- Exercise data

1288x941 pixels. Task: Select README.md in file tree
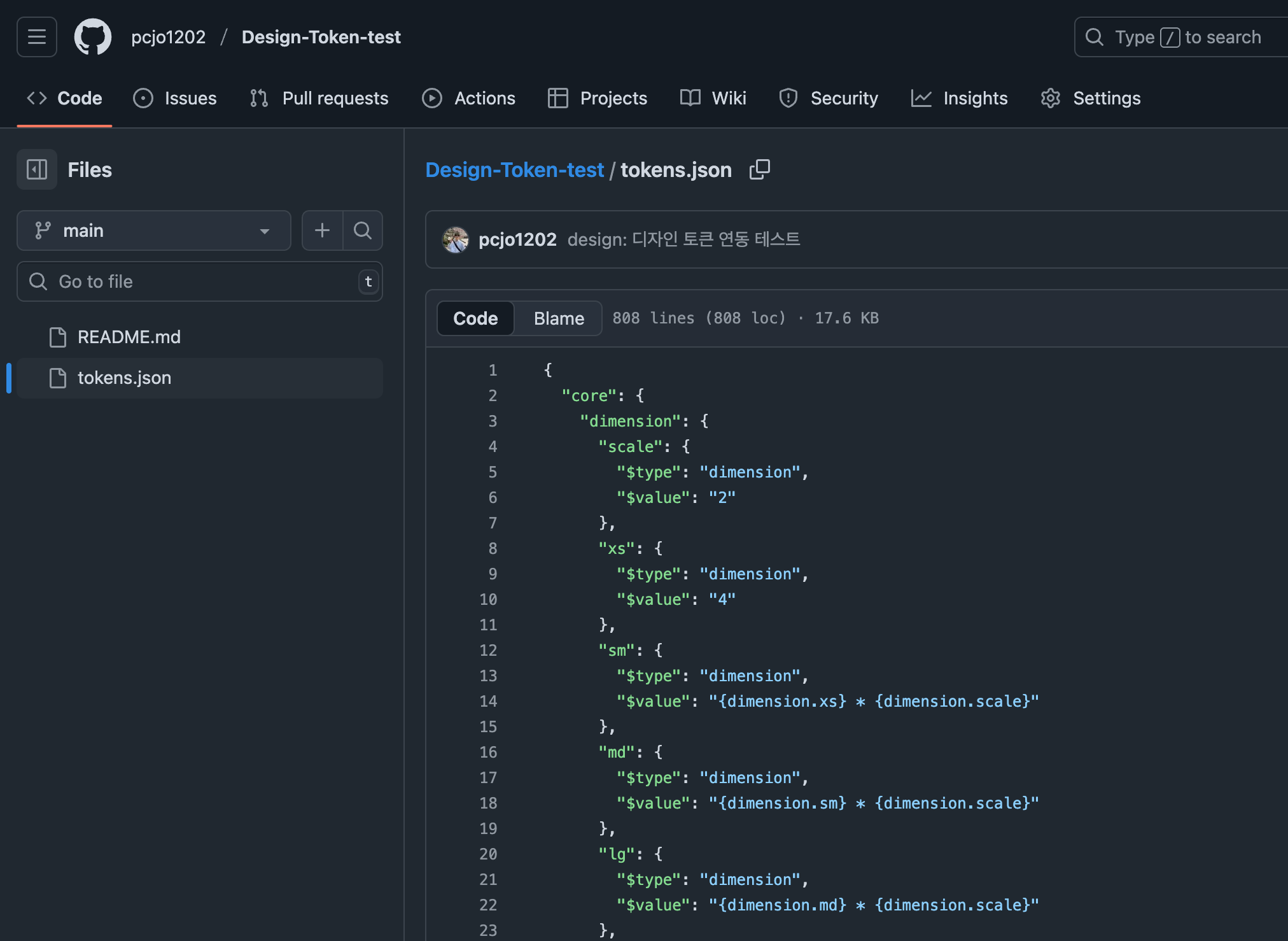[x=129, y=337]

==

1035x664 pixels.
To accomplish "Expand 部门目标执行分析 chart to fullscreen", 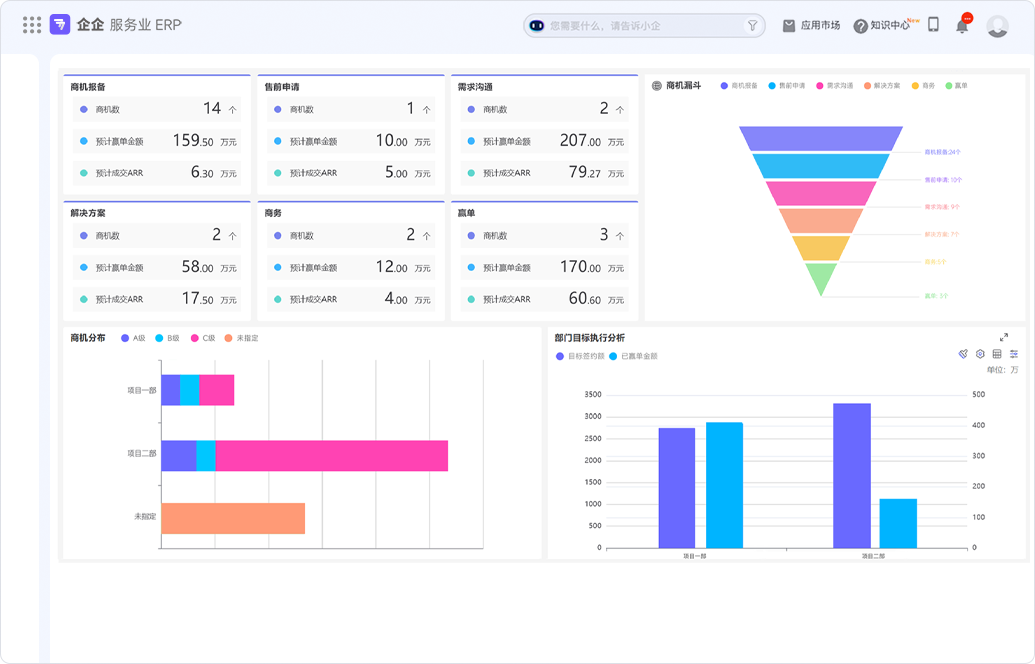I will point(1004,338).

==

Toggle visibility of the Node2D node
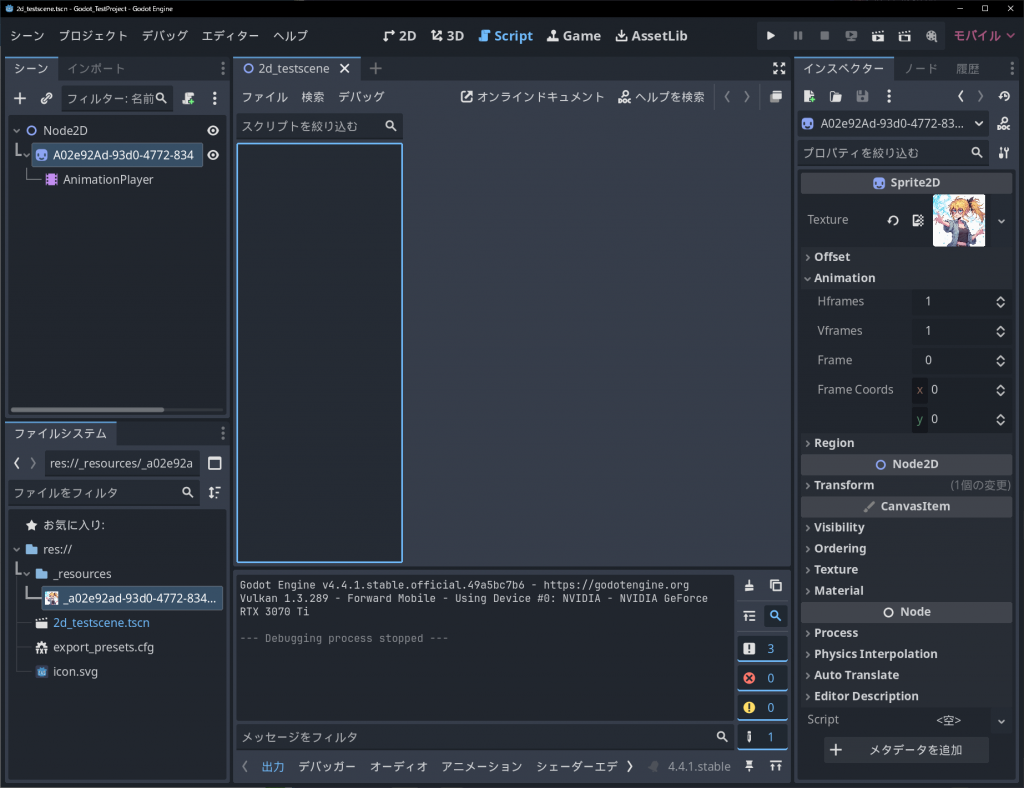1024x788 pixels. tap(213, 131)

- Short task
Write out the stretch of records from the line containing "1288x941 pixels. Task: Select" through the line containing "[x=129, y=337]" again, substituting "sidebar" for "file tree" and keeping everything else unchanged, and leave the pictures out.

- Response below
1288x941 pixels. Task: Select README.md in sidebar
[x=129, y=337]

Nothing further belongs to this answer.